A vitória no duelo direto foi o impulso final para uma caminhada que terminaria com a taça em mãos. Nas rodadas seguintes vieram vitórias sem percalços sobre o Rennes (3 a 0), Cannes (2 a 0) e Bastia (5 a 1). Essa sequência de dez gols em três jogos também expôs a toda França quem eram os protagonistas daquele time. Drobnjak e Smicer marcaram dois cada, enquanto Vairelles fez quatro.
Com dois pontos de vantagem e seis gols a frente no saldo, a taça estava cada vez mais próxima.
Tropeço antes do fim
Em paralelo a campanha no Francês, o Lens foi desbancando rival por rival na Copa da França. Deixou pelo caminho Le Havre, Epinal, Argentan, Caen e, por último, o Lyon até chegar a grande decisão diante do Paris Saint-Germain. Aquele seria o primeiro troféu a ser disputado no novo Stade de France, preparado para o Mundial que se aproximava.
Porém, diferente do que andava ocorrendo no Francês, o time de Leclercq não conseguiu imprimir o mesmo ritmo e foi batido pelo rival da capital, que se despediu naquele dia do ídolo Raí. O brasileiro, inclusive, marcou um dos dois gols da vitória por 2 a 1, que deixou o Lens com o vice antes de decidir o campeonato.
A sorte do Lens foi o tempo. Uma semana. Isso foi suficiente para lamber as feridas, esquecer a derrota e focar na rodada final do Francês, que seria fora de casa, no Abbé Deschamps, contra o Auxerre. O Metz, único que poderia tirar o título, receberia o Lyon.
Entretanto, com menos de 15 minutos, o fantasma do “quase” começou a assombrar o Lens.

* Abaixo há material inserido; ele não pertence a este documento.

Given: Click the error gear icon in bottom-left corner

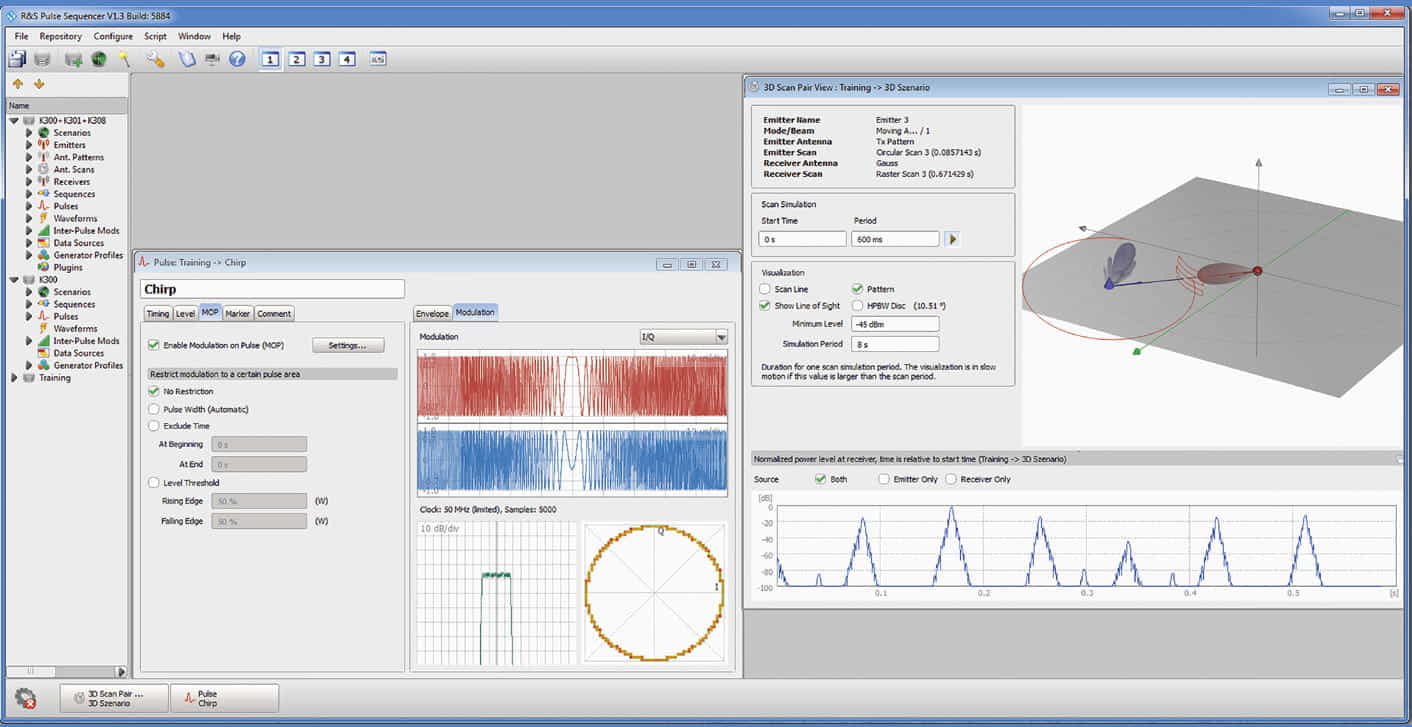Looking at the screenshot, I should pyautogui.click(x=26, y=698).
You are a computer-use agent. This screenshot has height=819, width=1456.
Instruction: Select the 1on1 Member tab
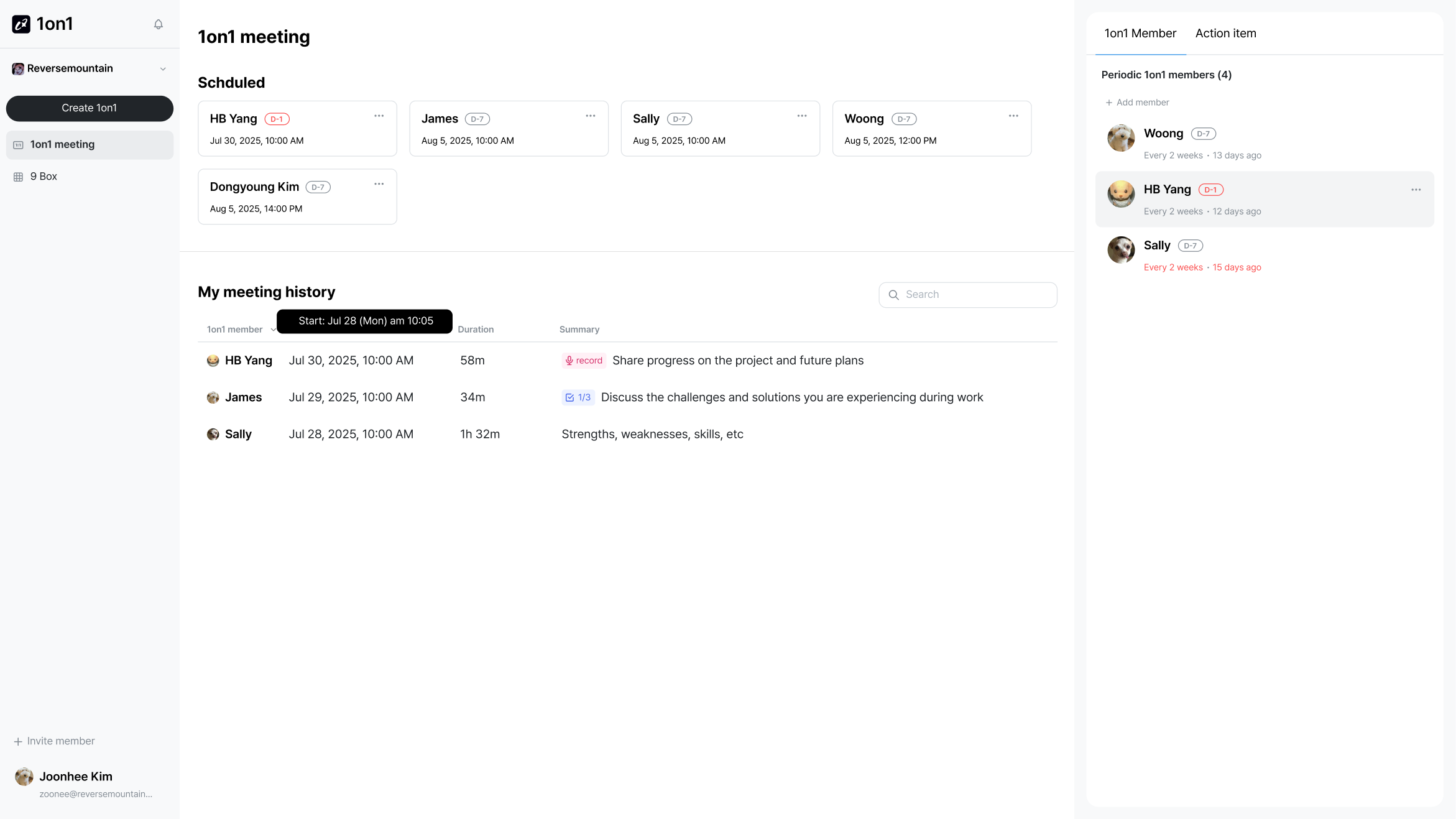tap(1140, 34)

Isso porque o Metz logo cedo abriu o placar contra o Lyon, com seu goleador, Bruno Rodríguez, que terminou a temporada com 13 gols. Ele aproveitou um corte errado da defesa do Lyon e balançou as redes.
No Abbé Deschamps, o time Sangue e Ouro até chegou a abrir o placar com Lachor, que estava em posição de impedimento e viu a jogada ser invalidada. Sorte do Auxerre, que conseguiu balançar as redes aos 14 minutos. Lamouchi, num chute da entrada da área, venceu Warmuz e fez um gol que valeu por dois: estava valendo a vitória do AJA e o título para o Metz.

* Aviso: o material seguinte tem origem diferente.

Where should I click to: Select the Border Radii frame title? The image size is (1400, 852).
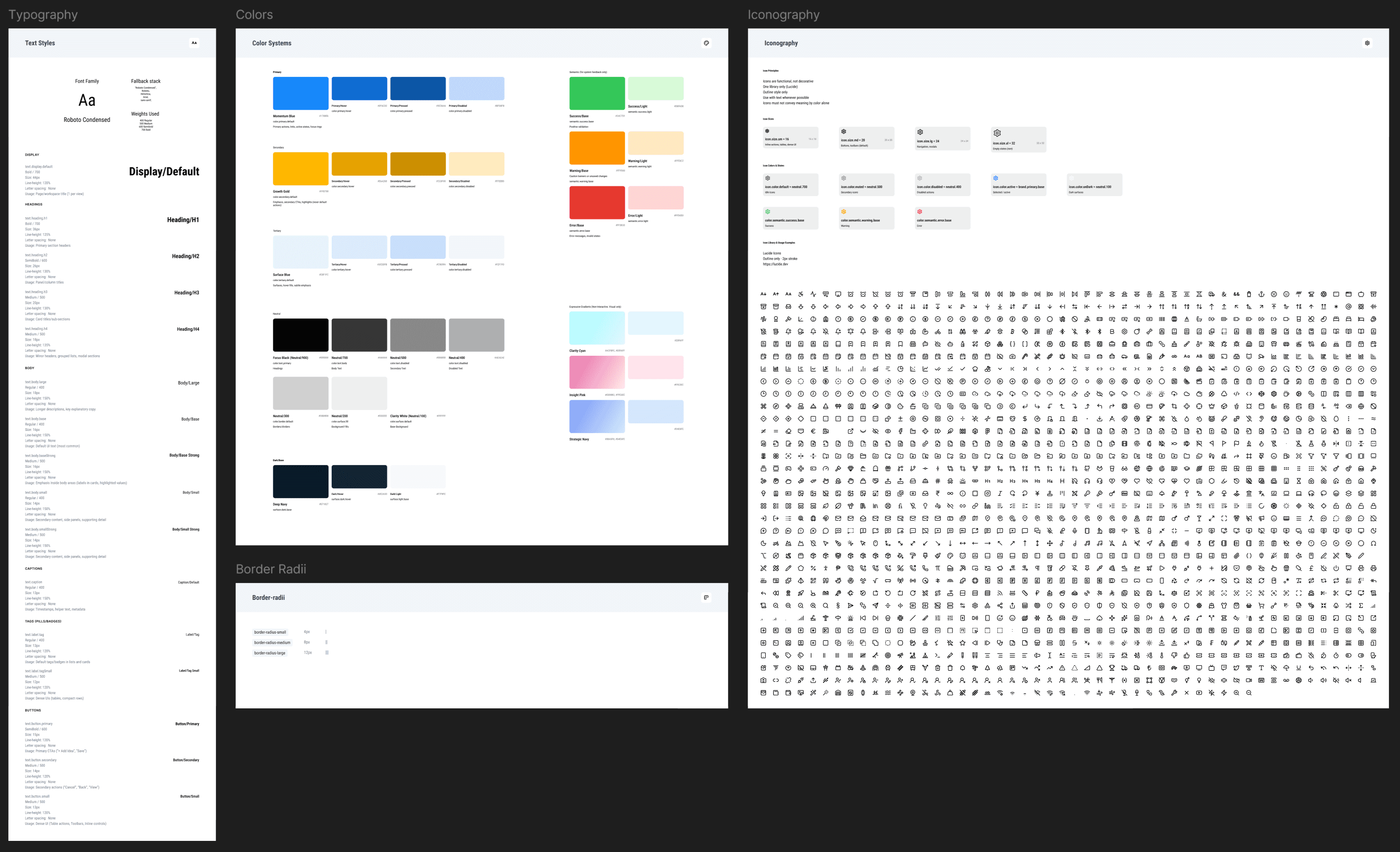coord(271,569)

O que se viu dali em diante foi uma caixa de tensão. De um lado, um Lens que martelava insistentemente atrás de um gol. Do outro, um Metz que ficava na dúvida de se lançar ao ataque para buscar um saldo que lhe valesse a taça num eventual empate no Abbé Deschamps. Em meio a isso, um desarranjo do horário. O segundo tempo no Saint-Symphorien começou antes e o time de Leclercq saberia exatamente o que fazer.
Com tanta tensão no ar, somente a calma e a categoria para aliviar tudo. Aí apareceu Frederic Dehu. Na altura do meio-campo, o defensor achou espaço em uma finta e conseguiu fazer um passe de rara precisão para Lachor. Agora em posição legal, ele avançou por trás da zaga e tocou na saída do goleiro, igualando a contagem.

A sorte havia virado. Ou o Metz tirava o saldo de cinco gols ou começasse a rezar para o Auxerre arrancar a vitória.
Não aconteceu nem uma coisa, nem outra. Aconteceu aquilo que era improvável no começo da temporada, mas que ficou cada vez mais palpável à medida que a competição avançava. Os placares se mantiveram e a taça foi para o norte da França, de posse do Lens, de Daniel Leclercq.
Horas depois, Leclercq e companhia limitada estavam de volta para casa, abraçados por milhares de torcedores que foram recebê-los no aeroporto. A chegada ao Félix Bollaert foi durante a madrugada e, ainda assim, mais de 30 mil pessoas ocupavam as arquibancadas para festejar um momento único e que ficou marcado para a eternidade do futebol francês. A taça era do Lens. Pela primeira vez e para ninguém esquecer.